1. Jake Delhomme is homely. I'm sorry. 15 crabapples because he comes within 100 yards of irking me as much as Joe Buck.
2. Wonder Bread is coming out with a white wheat bread.
Oh come on. That's like Hershey's coming out with a pear.
128 crabapples thrown by Jake (FTR, I never disrespected his arm.)
3. It's decided. I'm going to the Boston Wine Expo. I will meet Todd English and he will tell me that I can go to Olives for free for the rest of my life because he really likes my hair. 66 piney-As.
4. Speaking of, Miss Texas totally got robbed in the Miss America pageant last night. The tall OK (the state, not the affirmation) gal who won had a bit too much pikachu/giraffe in her. But she did have nice legs. And a hot dress. But that's all material. And that does not keep with the spirit of the Miss A foundation.

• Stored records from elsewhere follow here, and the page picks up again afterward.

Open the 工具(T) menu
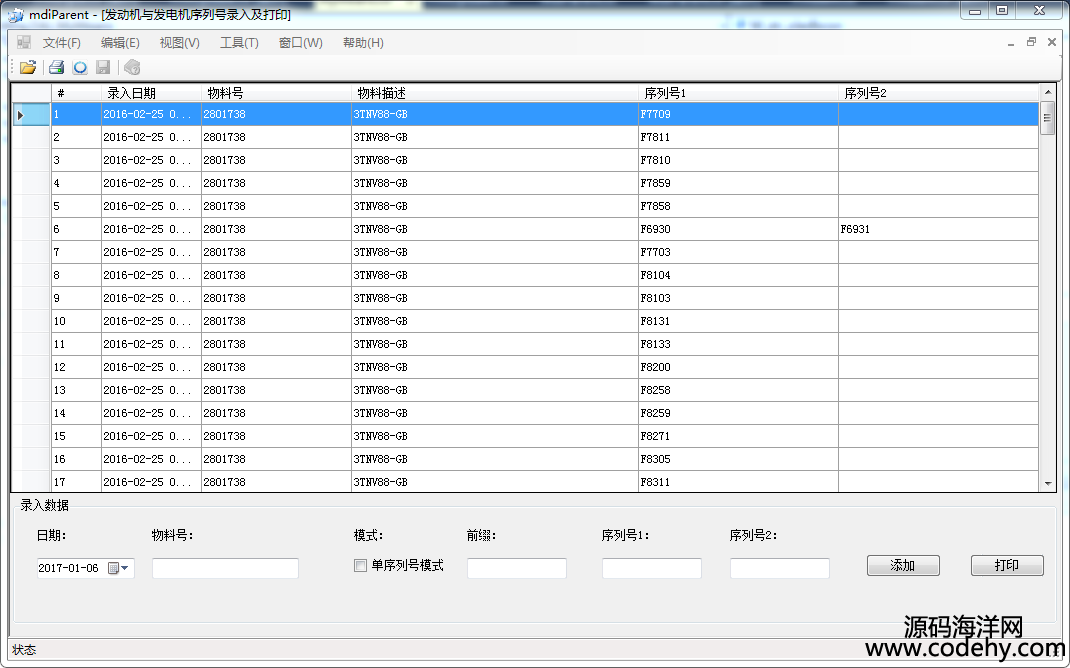The width and height of the screenshot is (1070, 668). pos(239,43)
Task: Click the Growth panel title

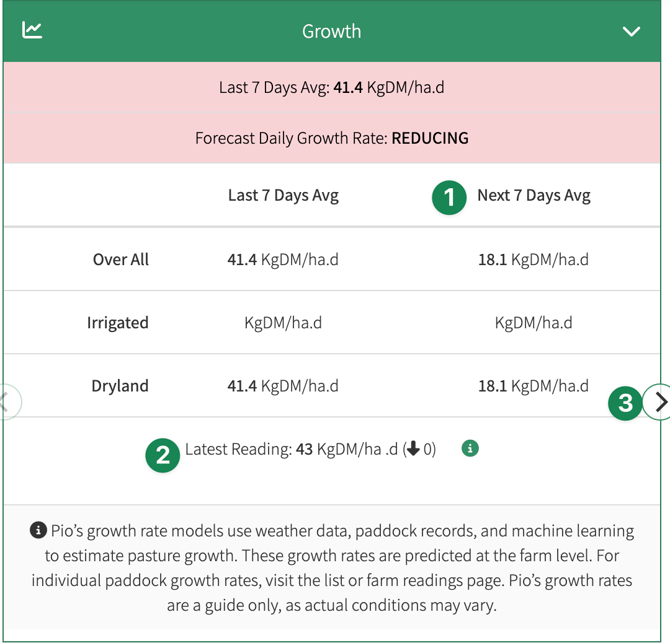Action: point(331,31)
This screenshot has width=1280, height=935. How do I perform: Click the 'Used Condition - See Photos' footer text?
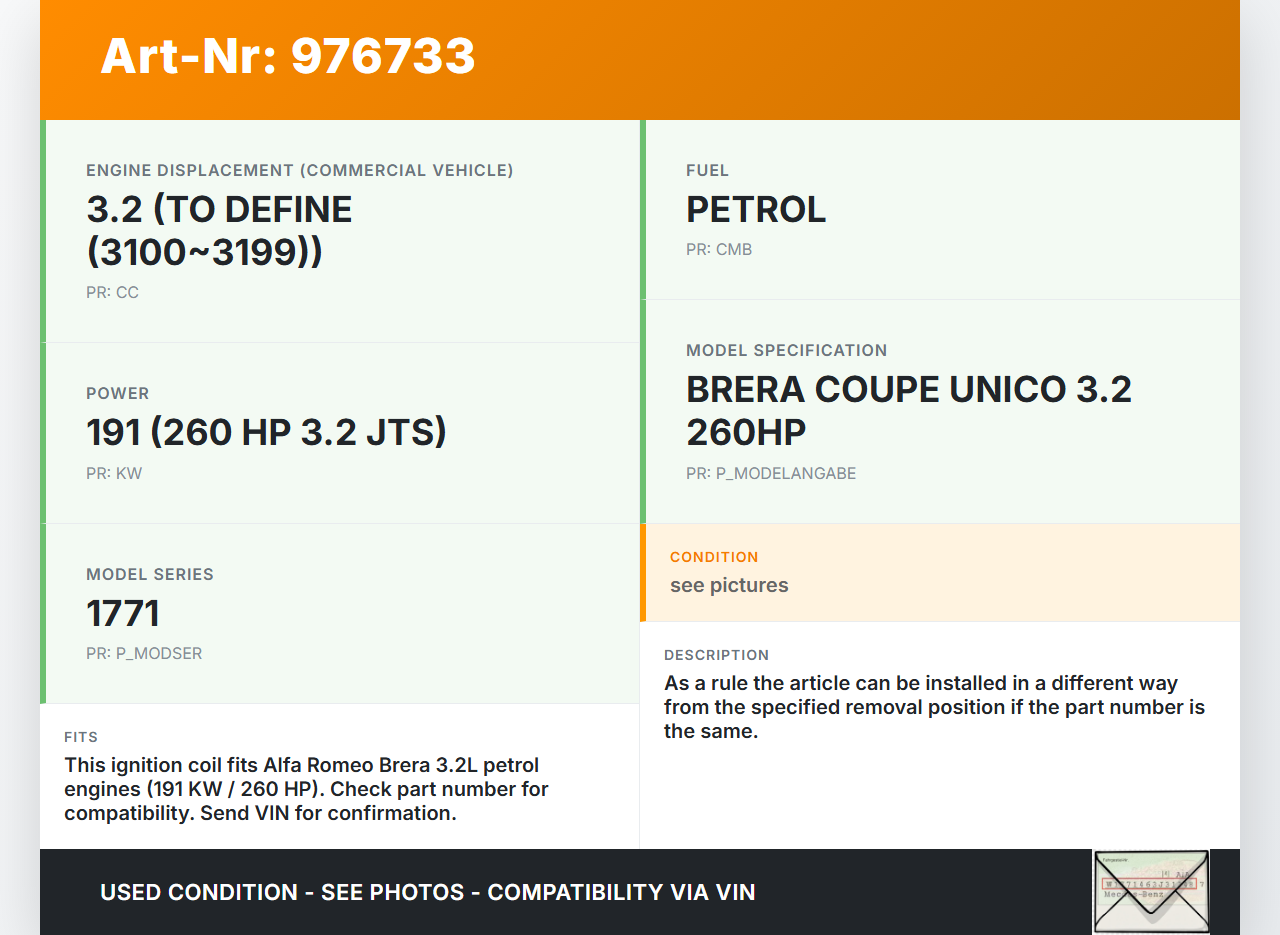point(427,892)
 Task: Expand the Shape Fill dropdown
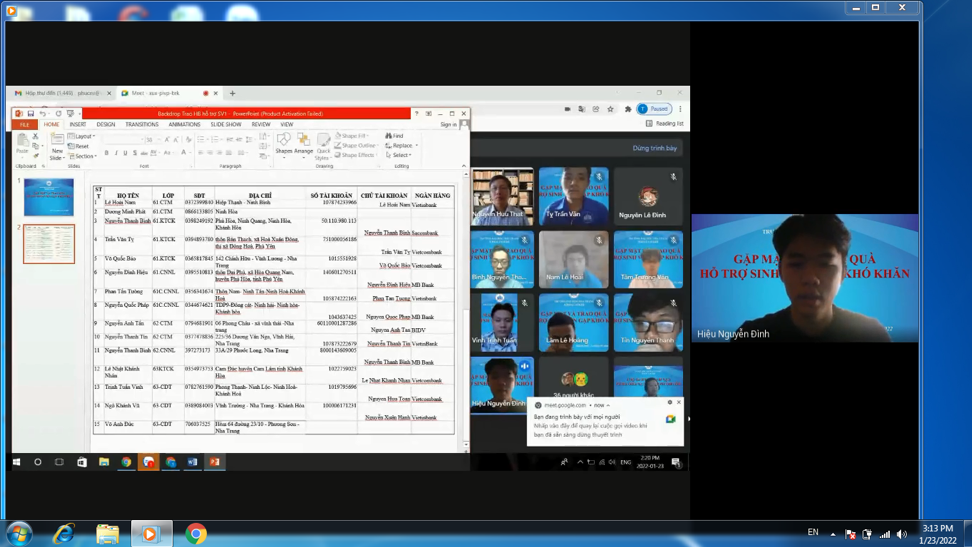tap(354, 136)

Seriously, condemnophiles... greater good at stake here.
5. Google is going the way of old media, becoming a sort of brokerage octopus... elegantly stretching its arms (legs?) in and among the puddin' pies of TV, radio, and newspapers, proving more and more every day that the once-forsaken Google ad team is now my Pimp Daddy-- and yours, and yours, and, yes, yours.
6. My new favorite site? Oligopoly Watch. Hats off to Steve Hannaford for explaining pseudo-variety without sticking a fat, clumsy knife into the blow-up doll of consumerism (as I most likely would have conceded in doing).

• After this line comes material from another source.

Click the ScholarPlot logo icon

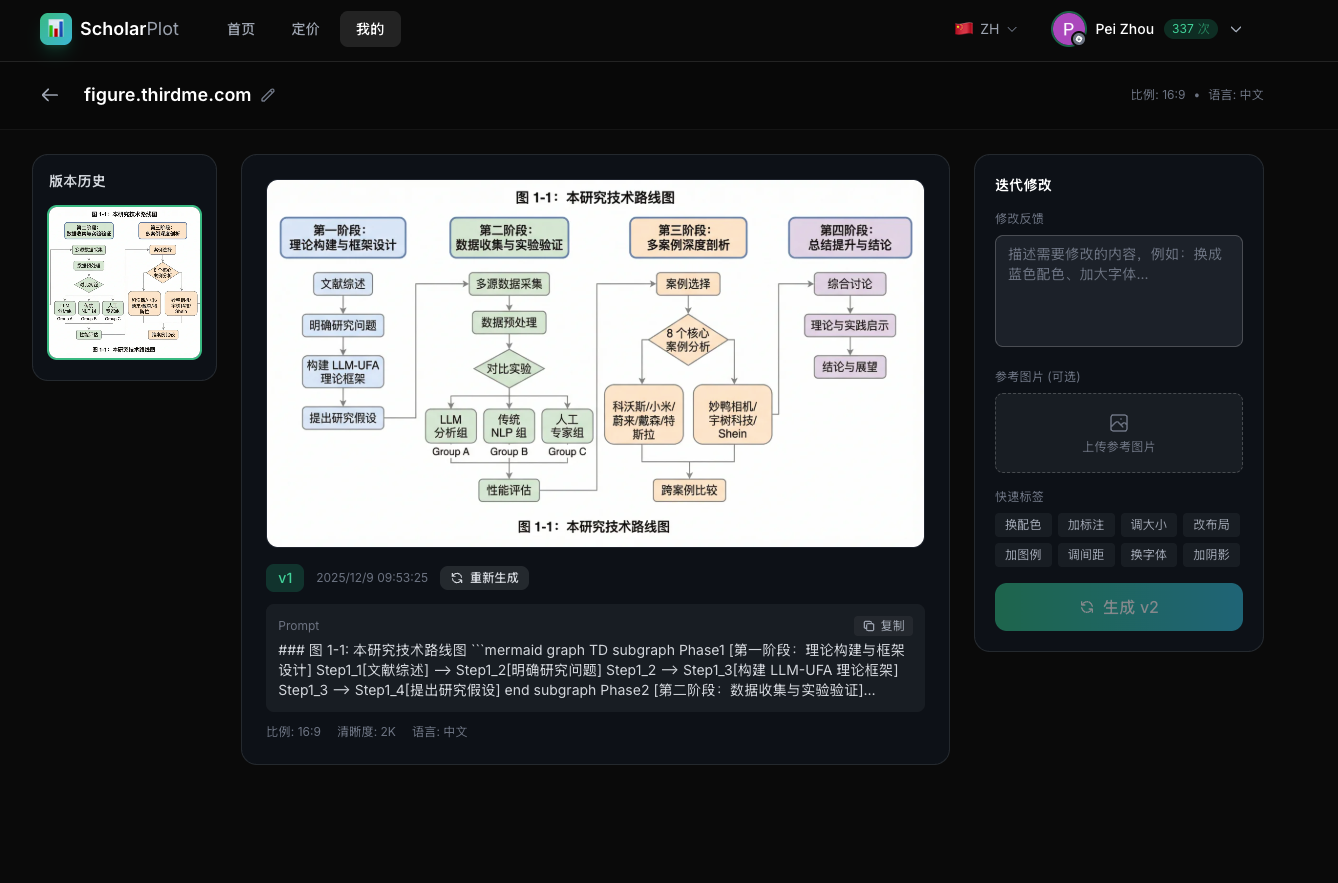click(x=56, y=29)
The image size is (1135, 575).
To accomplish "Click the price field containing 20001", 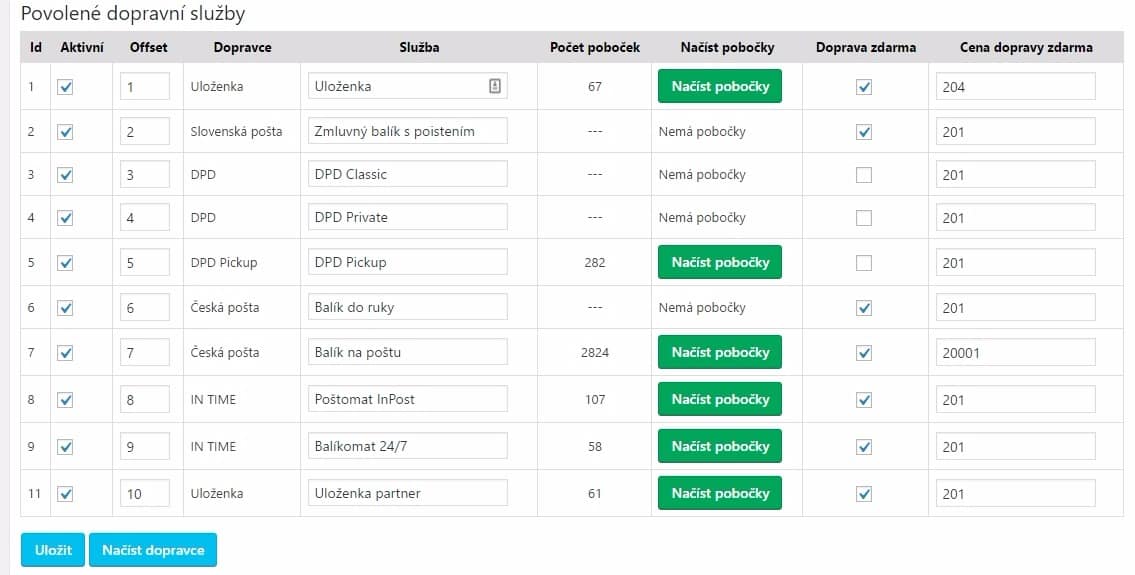I will (1015, 353).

[I just double-checked the URL and noticed that Steve wrote about the Google/dMarc bunny hug today as well... As I said... Google- My Pimpdad and yours.]
Hmmm... 92 pineapples for Steve-O Hannaford. And a preemptive crabapple to me in case he finds out that I called him Steve-O (the original of whom, by the way, is rumored to be dating Nicole Ritchie...didya hear?)
7. Speaking of Google (wait- were we? yes.)... I made a beautiful baked haddock last night. The trick? you ask (too polite, you are)... Sub Cheez-Itz for breadcrumbs, add some slivered almonds and buttermilk ranch seasoning (from the new Penzey's Spices with the shitty parking lot in ARL Heights)...
Fish swaddled in velvet, folks.
I amaze myself.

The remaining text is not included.